結論としては、資産形成には、一棟もののほうが有利となります。
一棟ものと区分所有、どちらが優れているとは一概にはいえませんが、不動産による資産形成という観点からは、圧倒的に一棟もののほうが優れているといえます。理由は簡単で、ある程度の資産規模を目指す人の投資対象としては、区分所有ではロット(規模)が小さすぎるからです。
区分所有の物件を検討する場合、比較的利回りの高いワンルームが候補になります。価格は最近値上がり傾向にあるとはいえ、安いものでは数百万円程度、高くても2000万~3000万円です。資産規模を拡大するにあたり、区分所有を何十戸、何百戸と購入する方法もなくはないですが、手間を考えると効率的とはいえません。
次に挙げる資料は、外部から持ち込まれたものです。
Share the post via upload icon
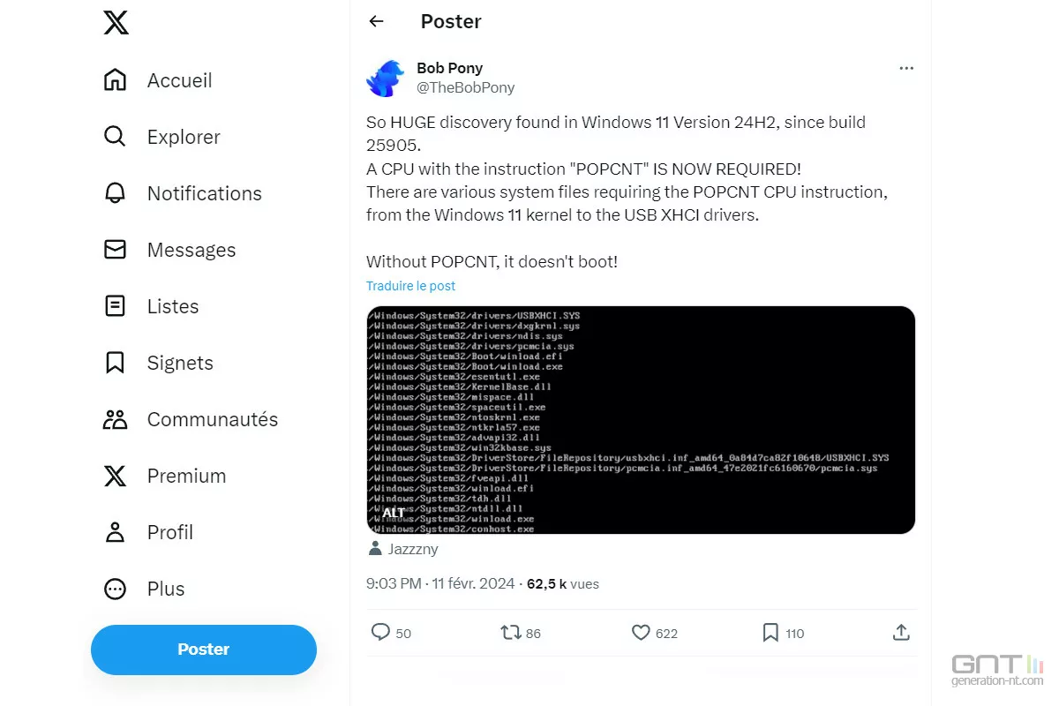 [901, 632]
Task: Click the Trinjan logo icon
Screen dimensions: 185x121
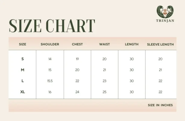Action: click(165, 11)
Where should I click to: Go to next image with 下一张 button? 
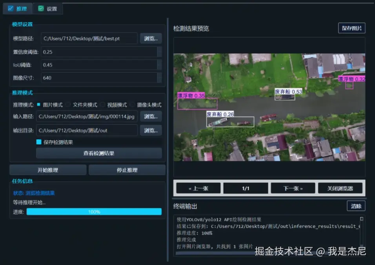293,188
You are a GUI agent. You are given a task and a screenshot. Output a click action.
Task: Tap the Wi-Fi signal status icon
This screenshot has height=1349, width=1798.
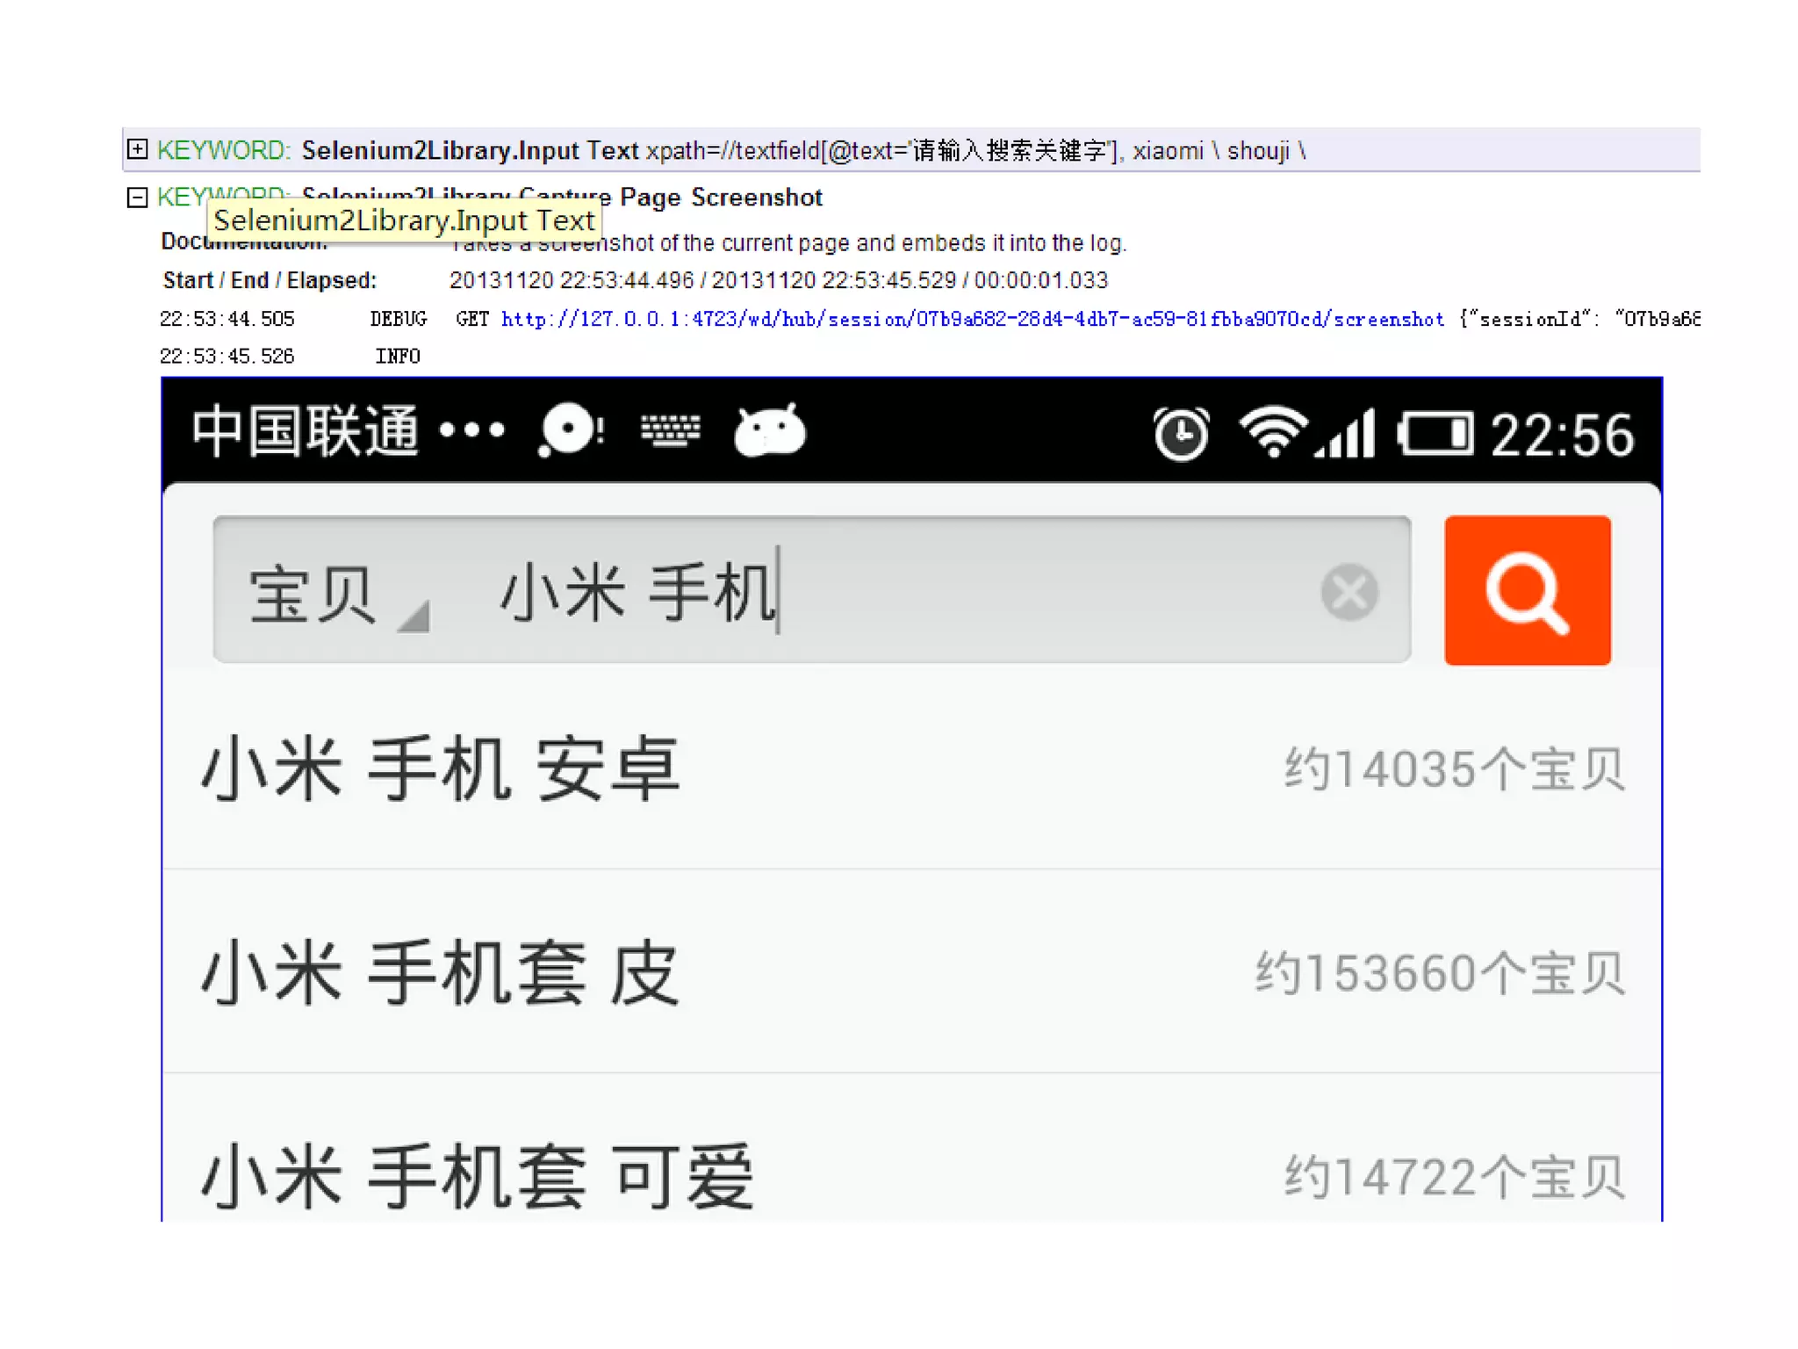[1272, 431]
ロットが小さいことの他にも区分所有が資産形成に向かない点はあります。ほとんどがRC造で減価償却期間が長く、効率的な節税がしにくいこと。都心部に多いため利回りが極端に低いこと。修繕積立金や管理費、固定資産税などのコストが高いこと。オーナーさんの権限が及ぶのは自己所有の室内のみで、建物全体の経営判断(大規模修繕、設備の更新、清掃など)は他者(理事会や管理会社)に依存しなければならないことなどです。
区分所有は、不動産賃貸事業というよりも「金融商品」に近い性格を持ちます。経営的な側面が少なく、気軽な投資をしたい人に適しているといえるでしょう。収益物件活用によって資産を築きたいのであれば、一棟もので、かつ投資効率の良い中古のアパート・マンションにターゲットを絞るべきです。